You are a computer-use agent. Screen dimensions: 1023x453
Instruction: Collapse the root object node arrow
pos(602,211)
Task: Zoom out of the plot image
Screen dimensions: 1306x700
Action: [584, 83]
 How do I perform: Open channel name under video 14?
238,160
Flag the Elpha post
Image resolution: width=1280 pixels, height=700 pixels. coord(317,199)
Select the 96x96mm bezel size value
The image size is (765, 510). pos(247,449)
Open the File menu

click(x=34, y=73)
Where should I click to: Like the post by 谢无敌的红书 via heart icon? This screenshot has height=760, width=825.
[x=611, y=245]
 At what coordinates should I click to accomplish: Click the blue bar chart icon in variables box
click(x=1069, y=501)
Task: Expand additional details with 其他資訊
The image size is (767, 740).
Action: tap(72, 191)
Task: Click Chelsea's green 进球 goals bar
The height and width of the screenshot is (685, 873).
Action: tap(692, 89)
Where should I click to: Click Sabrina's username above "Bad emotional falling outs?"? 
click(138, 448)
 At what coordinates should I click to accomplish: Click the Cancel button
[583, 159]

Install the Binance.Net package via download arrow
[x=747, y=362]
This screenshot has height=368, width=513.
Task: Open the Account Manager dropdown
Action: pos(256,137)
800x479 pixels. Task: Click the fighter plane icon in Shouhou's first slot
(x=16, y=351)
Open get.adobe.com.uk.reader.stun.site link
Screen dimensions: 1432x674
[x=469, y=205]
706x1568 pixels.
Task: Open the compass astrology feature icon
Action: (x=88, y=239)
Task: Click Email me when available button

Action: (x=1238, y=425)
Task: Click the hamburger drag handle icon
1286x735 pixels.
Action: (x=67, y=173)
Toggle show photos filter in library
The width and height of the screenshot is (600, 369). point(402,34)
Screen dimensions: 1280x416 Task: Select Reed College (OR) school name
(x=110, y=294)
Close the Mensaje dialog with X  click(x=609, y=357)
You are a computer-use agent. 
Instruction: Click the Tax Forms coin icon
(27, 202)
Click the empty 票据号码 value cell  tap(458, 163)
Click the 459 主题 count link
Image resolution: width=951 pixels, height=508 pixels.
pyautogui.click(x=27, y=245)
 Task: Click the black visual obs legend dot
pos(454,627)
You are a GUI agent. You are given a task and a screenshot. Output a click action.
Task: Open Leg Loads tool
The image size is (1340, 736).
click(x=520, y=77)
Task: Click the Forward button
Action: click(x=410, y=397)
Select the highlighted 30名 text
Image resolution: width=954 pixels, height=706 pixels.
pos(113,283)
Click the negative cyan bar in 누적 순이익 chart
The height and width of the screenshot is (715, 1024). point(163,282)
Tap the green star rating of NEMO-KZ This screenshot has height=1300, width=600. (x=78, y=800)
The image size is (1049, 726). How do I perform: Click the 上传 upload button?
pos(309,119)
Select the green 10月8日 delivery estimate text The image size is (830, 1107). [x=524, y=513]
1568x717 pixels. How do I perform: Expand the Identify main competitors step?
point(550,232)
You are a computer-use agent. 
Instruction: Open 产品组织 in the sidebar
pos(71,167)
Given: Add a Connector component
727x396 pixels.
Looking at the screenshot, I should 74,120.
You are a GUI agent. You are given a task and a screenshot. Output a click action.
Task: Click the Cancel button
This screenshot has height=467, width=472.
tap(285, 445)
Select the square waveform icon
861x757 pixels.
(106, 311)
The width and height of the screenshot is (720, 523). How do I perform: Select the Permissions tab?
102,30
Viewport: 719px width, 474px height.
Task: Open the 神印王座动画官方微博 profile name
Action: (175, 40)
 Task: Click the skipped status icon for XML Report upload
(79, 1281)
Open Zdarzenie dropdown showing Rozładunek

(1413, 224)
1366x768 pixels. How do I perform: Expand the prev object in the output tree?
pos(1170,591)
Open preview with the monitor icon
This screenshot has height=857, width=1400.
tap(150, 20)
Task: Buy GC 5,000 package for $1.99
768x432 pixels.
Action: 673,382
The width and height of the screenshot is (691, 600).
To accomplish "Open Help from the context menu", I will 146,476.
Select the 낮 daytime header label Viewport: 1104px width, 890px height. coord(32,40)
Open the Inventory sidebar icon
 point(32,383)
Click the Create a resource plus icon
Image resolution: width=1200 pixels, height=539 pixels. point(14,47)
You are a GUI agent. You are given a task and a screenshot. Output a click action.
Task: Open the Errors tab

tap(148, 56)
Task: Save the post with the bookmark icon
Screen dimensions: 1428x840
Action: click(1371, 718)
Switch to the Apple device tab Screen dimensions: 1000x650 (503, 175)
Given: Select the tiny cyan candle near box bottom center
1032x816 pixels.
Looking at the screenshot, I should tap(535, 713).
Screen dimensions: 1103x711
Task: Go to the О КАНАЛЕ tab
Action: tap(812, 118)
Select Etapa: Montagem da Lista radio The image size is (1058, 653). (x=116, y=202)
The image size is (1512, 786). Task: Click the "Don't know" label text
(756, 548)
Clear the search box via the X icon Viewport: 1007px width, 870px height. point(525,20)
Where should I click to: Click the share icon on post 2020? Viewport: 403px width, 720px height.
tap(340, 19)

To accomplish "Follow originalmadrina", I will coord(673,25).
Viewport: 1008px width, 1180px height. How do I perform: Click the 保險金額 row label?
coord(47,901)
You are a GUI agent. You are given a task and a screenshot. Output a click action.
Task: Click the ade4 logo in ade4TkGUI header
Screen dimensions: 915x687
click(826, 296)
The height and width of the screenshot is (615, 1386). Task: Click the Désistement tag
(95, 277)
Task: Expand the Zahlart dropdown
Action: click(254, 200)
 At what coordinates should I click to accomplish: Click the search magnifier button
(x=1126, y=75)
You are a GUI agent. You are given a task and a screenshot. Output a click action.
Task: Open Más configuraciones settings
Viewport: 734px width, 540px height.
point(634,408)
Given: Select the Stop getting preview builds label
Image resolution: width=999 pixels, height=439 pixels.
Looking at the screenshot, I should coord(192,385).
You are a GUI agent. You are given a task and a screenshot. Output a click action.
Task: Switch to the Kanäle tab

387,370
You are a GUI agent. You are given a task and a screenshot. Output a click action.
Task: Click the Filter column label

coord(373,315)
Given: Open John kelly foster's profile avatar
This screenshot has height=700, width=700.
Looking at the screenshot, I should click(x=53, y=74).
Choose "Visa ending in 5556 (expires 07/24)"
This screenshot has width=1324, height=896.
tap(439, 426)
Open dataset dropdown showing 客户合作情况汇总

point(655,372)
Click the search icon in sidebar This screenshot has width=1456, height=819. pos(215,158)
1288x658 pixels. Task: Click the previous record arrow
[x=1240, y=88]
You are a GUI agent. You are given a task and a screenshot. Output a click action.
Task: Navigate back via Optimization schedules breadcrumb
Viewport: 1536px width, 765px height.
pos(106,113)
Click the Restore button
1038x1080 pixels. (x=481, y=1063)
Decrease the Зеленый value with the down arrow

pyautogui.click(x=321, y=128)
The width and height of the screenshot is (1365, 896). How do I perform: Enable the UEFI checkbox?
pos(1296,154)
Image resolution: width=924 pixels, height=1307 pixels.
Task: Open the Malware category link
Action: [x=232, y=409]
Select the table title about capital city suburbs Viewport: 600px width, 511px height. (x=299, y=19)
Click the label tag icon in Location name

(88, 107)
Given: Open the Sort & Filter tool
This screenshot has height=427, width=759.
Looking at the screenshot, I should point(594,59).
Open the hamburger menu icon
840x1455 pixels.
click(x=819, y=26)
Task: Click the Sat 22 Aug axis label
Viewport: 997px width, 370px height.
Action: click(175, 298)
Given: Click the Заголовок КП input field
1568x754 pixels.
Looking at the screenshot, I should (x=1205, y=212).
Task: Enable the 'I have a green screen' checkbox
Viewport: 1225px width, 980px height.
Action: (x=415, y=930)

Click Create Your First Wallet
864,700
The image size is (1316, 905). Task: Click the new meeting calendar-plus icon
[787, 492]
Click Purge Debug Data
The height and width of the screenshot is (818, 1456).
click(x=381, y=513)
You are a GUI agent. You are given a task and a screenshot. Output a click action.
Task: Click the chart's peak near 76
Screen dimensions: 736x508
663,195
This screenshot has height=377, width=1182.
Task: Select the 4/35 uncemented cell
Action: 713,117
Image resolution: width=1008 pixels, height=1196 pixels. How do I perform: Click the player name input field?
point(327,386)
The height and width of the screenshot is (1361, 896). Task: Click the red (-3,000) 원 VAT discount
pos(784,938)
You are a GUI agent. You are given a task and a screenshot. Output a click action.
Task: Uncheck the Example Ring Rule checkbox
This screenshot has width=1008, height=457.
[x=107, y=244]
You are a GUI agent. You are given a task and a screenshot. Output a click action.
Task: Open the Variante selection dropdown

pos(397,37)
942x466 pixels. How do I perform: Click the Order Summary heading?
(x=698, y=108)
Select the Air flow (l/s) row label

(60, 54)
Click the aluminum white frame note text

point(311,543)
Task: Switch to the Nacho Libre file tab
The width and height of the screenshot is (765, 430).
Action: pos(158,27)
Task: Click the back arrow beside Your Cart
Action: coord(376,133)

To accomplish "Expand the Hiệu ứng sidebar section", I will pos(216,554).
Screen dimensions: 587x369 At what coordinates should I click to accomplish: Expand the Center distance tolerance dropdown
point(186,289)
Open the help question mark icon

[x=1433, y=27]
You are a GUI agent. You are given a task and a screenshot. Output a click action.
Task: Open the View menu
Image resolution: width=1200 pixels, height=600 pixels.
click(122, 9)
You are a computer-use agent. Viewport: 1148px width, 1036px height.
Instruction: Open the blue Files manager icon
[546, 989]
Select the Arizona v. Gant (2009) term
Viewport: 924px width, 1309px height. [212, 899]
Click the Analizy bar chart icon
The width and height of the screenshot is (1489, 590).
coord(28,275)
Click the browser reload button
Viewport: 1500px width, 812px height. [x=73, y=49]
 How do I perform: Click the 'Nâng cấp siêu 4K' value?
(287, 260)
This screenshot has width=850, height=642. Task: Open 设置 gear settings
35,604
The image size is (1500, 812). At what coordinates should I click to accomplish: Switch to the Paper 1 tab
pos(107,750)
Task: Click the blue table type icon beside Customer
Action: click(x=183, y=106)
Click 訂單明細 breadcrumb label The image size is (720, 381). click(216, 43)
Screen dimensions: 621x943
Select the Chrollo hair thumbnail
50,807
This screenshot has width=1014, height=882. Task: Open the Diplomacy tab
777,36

**EXERCISE BRIEF:** Which lines in the records above contain the word "will"? Return each of them.

**OUTPUT OF THE EXERCISE:**
To accomplish "Open Help from the context menu", I will 146,476.
To accomplish "Follow originalmadrina", I will coord(673,25).
To accomplish "Expand the Hiệu ứng sidebar section", I will pos(216,554).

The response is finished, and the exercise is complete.